The legislation – the Financial CHOICE Act – ends the Dodd-Frank Act’s taxpayer-funded bailouts of large financial institutions and imposes the toughest penalties in history on those who commit fraud and insider trading. The bill also demands greater accountability from Washington regulators and relieves well-capitalized banks from growth-strangling regulations that slow the economy and harm consumers.
CHOICE, which stands for Creating Hope and Opportunity for Investors, Consumers and Entrepreneurs, received strong support from community banks and credit unions. Large financial institutions did not offer their support for the Financial CHOICE Act. Instead, Wall Street CEOs have said they do not support repealing Dodd-Frank.
“The Financial CHOICE Act ends bailouts so Washington can never again pick taxpayers’ pockets and hand the money over to big banks. With the Financial CHOICE Act, the era of big bank bailouts and ‘too big to fail’ will be over. There will be bankruptcy for failed banks, not bailouts. And banks that qualify for much-needed regulatory relief will be so well-capitalized that they pose no threat to taxpayers or the economy. Our plan replaces Dodd-Frank’s growth-strangling regulations on small banks and credit unions with reforms that expand access to capital so small businesses on Main Street can grow and create jobs,” said Chairman Jeb Hensarling (R-TX).

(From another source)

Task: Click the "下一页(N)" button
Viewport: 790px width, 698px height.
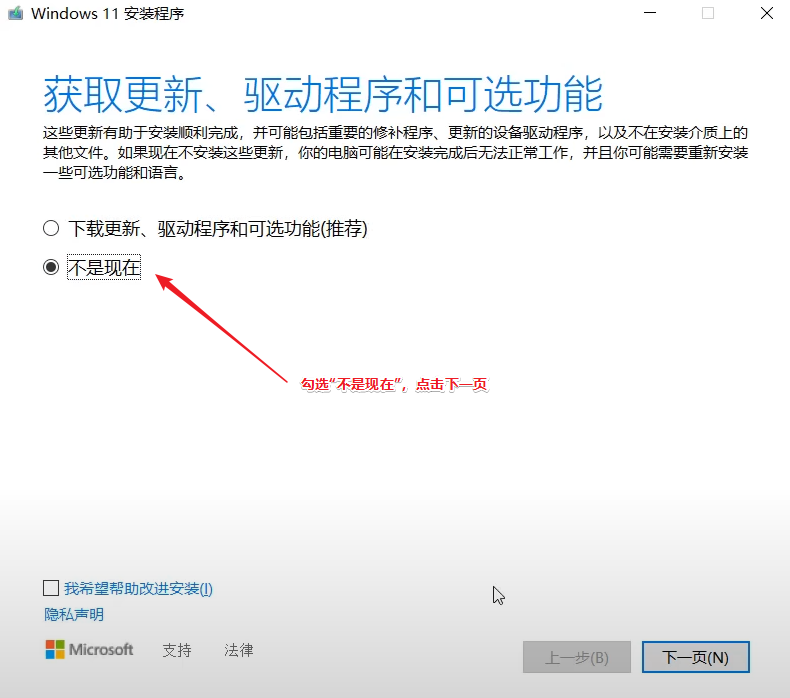Action: pyautogui.click(x=695, y=657)
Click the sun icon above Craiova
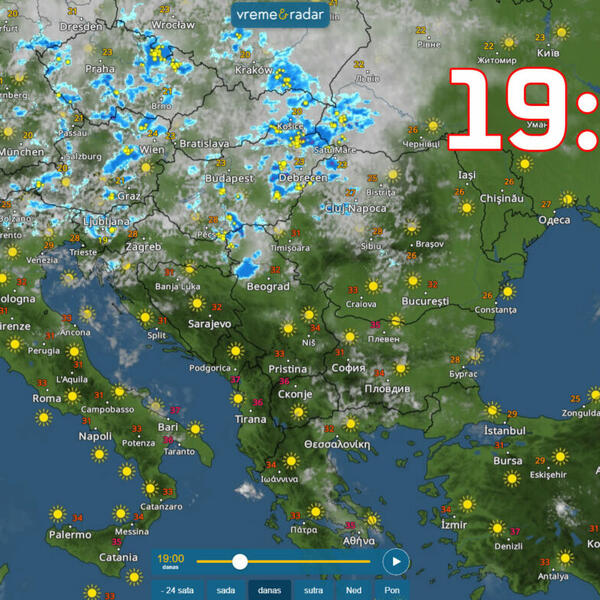This screenshot has width=600, height=600. (x=371, y=286)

Vice Chairman Patrick McHenry (R-NC) said, “Since President Obama signed it into law, Dodd-Frank has made it more expensive for American families to save and borrow while also creating a regulatory climate that has hurt small business growth nationwide. Today’s vote on the Financial CHOICE Act is an important step in our work to undo the damage done over the last seven years.”
Oversight and Investigations Subcommittee Chairman Ann Wagner (R-MO) said, "For nearly 8 years, the Dodd-Frank Act and the Obama Administration’s ‘Washington-knows-best’ mindset have crippled the growth of our national economy. When I voted today to pass the Financial CHOICE Act out of Committee, I kept the needs of our families and small businesses in mind. Americans deserve greater access to consumer products and advice, more transparency and accountability, and most of all a stronger economy that boasts a level playing field and spurs job growth and creation. The Financial CHOICE Act will deliver on these promises we made in November and I applaud Chairman Hensarling for his leadership in moving this legislation forward."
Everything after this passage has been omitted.